#### Work order
Search the entries below for the string "checkbox" and copy the lines that hold it.

--- Input material Enclosed Below ---

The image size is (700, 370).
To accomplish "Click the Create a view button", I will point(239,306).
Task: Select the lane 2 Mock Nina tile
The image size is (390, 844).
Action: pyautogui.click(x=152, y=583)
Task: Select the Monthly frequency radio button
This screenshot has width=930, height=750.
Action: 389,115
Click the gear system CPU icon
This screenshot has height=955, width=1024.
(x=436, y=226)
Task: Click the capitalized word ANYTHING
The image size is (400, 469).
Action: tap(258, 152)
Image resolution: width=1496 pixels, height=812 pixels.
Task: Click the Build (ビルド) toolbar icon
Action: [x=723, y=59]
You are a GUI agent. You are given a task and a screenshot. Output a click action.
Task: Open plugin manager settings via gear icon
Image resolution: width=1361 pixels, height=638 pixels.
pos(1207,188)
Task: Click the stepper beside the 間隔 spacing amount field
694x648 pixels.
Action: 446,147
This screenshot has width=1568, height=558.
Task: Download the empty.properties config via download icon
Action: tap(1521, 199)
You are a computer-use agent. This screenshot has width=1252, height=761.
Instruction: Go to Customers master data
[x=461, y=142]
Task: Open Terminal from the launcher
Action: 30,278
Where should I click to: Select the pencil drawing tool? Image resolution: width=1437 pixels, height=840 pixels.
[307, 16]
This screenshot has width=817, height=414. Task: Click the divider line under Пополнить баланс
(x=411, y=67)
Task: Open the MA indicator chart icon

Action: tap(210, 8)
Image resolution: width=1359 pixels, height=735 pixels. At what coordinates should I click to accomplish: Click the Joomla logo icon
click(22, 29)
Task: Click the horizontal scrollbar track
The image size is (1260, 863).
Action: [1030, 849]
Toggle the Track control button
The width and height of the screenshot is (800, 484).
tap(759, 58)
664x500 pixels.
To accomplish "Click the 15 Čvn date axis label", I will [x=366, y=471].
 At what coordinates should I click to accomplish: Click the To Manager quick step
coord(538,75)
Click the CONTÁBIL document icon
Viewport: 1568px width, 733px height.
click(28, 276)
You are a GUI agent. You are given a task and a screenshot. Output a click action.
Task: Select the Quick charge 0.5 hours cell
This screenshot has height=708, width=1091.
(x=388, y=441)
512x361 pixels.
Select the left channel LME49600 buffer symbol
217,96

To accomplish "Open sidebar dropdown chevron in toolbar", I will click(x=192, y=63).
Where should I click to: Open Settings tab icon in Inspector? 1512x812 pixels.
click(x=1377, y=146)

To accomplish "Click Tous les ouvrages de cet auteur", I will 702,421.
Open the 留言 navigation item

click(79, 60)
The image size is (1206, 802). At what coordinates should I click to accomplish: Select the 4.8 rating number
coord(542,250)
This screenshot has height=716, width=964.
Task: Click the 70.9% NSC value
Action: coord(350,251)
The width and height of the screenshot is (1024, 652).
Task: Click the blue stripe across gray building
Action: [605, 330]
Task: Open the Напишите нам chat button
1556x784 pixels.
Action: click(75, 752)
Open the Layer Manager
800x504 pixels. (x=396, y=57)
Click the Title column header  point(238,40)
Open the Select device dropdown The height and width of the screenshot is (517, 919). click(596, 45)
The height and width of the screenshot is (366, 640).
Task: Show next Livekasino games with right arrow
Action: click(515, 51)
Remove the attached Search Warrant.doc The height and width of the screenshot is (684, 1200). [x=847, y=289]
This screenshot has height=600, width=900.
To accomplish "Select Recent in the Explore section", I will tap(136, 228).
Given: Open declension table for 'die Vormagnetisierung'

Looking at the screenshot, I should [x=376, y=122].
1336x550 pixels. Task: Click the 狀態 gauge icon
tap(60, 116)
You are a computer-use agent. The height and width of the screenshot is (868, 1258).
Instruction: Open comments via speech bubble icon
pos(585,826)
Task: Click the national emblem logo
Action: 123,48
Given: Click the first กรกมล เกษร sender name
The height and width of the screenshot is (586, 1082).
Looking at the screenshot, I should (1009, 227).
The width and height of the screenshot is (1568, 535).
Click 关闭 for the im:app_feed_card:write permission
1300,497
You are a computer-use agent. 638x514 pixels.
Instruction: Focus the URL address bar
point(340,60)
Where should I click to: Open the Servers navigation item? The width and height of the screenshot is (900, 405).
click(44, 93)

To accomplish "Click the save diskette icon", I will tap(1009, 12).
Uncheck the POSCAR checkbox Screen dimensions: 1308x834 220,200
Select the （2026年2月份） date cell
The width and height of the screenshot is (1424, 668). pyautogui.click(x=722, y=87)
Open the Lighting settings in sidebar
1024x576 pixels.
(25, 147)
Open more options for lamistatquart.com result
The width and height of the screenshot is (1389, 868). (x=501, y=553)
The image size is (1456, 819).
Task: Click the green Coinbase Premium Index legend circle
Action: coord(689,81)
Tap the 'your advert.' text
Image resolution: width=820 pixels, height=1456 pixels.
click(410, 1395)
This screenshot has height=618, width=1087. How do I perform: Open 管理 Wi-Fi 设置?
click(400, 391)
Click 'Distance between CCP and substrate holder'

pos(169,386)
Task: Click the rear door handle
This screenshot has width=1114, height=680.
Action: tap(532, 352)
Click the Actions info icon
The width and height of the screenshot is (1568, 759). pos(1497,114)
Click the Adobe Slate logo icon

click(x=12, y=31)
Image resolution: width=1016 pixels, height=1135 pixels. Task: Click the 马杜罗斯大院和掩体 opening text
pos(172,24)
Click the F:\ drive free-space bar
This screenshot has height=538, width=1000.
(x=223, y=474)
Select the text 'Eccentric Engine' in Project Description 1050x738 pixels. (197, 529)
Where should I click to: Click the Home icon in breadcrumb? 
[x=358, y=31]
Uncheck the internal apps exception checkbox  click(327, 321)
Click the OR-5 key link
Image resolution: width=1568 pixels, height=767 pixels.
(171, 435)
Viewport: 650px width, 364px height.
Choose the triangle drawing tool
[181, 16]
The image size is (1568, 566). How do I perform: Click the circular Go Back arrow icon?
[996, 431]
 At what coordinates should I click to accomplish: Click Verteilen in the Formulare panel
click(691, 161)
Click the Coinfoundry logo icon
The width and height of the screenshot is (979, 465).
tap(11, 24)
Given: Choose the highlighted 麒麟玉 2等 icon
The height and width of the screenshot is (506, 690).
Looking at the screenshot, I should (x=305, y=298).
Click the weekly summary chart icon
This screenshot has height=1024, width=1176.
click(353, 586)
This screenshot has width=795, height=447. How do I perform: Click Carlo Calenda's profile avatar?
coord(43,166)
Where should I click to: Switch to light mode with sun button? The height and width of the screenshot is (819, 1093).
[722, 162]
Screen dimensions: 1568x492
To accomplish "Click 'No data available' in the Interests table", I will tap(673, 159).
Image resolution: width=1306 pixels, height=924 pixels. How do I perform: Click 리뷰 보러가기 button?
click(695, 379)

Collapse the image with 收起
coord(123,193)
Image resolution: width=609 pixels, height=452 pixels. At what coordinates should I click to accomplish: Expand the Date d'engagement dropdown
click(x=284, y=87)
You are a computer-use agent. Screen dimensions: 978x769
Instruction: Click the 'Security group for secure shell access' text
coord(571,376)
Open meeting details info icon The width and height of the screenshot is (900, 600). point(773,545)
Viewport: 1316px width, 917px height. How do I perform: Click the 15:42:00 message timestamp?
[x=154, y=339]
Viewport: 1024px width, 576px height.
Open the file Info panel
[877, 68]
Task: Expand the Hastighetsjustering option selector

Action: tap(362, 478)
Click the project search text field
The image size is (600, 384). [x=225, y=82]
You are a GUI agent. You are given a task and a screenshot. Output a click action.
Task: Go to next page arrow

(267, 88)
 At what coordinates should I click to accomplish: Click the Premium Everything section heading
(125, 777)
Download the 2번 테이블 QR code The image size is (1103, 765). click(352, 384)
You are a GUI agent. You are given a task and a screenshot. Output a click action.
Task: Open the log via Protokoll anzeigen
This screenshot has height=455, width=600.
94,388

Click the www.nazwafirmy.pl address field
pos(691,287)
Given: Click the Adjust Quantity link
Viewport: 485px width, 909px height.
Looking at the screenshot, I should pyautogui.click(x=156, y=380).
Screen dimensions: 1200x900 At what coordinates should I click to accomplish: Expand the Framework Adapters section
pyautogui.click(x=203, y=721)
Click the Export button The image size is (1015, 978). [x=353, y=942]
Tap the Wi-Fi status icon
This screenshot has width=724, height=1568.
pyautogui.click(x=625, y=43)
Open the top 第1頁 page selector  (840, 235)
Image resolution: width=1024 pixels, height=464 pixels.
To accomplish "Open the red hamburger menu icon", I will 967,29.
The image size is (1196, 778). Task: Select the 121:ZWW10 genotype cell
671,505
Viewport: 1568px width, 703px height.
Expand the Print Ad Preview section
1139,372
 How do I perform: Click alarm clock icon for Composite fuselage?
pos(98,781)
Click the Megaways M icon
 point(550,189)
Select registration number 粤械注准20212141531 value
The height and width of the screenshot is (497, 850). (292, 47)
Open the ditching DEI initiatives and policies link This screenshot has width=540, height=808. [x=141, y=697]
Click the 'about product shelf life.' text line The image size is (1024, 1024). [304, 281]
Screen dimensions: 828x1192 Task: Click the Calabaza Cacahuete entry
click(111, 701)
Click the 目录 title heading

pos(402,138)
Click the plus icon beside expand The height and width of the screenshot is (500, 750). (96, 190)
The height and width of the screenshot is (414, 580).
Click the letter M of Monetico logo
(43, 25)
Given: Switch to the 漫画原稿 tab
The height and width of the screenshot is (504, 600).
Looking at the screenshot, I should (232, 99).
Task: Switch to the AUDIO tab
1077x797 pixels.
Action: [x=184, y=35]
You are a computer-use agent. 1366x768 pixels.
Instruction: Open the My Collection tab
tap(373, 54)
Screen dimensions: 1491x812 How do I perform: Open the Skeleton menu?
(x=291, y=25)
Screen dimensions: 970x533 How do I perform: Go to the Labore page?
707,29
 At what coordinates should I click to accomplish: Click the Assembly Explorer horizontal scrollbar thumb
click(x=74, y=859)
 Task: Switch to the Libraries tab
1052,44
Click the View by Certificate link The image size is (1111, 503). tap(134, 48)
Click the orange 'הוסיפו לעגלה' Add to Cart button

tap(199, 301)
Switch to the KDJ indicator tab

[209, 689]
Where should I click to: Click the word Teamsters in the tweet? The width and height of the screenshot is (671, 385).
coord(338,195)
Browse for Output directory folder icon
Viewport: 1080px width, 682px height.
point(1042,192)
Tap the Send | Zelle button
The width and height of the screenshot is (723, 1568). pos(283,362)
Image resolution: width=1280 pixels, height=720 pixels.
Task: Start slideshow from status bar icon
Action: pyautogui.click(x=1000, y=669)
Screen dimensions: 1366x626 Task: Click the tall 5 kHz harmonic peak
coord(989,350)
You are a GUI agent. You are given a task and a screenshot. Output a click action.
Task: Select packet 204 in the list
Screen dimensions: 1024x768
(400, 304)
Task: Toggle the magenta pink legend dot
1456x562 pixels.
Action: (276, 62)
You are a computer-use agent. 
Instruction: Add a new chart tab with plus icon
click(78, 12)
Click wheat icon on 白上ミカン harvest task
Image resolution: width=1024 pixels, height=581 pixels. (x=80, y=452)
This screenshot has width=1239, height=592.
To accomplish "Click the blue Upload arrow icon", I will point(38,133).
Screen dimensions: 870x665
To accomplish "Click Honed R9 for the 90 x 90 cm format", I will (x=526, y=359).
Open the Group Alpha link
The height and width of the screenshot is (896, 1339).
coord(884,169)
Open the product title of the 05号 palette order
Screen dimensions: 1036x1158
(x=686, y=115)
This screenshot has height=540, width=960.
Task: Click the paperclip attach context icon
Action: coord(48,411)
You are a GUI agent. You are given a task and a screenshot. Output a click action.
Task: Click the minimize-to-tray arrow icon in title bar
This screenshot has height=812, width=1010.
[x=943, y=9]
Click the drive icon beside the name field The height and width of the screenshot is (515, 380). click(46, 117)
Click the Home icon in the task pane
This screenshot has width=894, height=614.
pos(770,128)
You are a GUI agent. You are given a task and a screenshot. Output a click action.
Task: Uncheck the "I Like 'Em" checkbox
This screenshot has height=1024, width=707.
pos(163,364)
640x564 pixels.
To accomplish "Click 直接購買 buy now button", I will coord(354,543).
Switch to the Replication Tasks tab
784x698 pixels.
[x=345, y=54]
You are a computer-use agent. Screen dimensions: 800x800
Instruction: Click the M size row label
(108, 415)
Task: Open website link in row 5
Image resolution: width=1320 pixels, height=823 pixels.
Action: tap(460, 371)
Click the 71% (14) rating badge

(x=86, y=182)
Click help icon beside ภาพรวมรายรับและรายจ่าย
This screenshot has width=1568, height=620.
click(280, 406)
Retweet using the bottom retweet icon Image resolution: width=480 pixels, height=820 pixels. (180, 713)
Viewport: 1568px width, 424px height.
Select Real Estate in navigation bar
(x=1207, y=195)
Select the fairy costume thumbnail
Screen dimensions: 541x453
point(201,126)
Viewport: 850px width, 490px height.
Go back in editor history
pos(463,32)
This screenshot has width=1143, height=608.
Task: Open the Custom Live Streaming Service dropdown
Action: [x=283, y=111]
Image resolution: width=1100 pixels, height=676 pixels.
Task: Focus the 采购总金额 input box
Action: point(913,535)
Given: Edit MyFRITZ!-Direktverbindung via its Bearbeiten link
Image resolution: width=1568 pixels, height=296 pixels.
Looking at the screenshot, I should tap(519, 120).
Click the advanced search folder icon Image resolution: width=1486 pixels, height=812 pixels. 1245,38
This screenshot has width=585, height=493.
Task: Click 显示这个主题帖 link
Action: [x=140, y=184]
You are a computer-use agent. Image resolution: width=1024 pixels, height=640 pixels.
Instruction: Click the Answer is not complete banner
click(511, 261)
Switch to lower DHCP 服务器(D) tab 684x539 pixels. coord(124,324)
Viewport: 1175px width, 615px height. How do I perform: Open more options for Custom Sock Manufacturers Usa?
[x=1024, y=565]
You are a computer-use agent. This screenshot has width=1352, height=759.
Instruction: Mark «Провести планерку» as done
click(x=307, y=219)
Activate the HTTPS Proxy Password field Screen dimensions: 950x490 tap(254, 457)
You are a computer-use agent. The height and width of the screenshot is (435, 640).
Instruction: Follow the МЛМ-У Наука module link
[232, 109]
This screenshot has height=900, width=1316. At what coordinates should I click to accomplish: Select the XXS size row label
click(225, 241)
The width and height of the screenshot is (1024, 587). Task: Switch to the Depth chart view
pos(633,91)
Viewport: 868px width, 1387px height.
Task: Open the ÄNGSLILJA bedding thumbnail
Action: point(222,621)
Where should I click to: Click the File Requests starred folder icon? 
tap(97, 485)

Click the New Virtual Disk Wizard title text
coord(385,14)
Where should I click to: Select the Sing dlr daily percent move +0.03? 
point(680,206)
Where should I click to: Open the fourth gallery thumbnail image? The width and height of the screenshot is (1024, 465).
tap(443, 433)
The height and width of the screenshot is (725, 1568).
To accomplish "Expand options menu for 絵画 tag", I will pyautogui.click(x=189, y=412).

--- End of Enclosed Input material ---

#### Answer for this exercise
Uncheck the POSCAR checkbox Screen dimensions: 1308x834 220,200
Uncheck the internal apps exception checkbox  click(327, 321)
Task: Uncheck the "I Like 'Em" checkbox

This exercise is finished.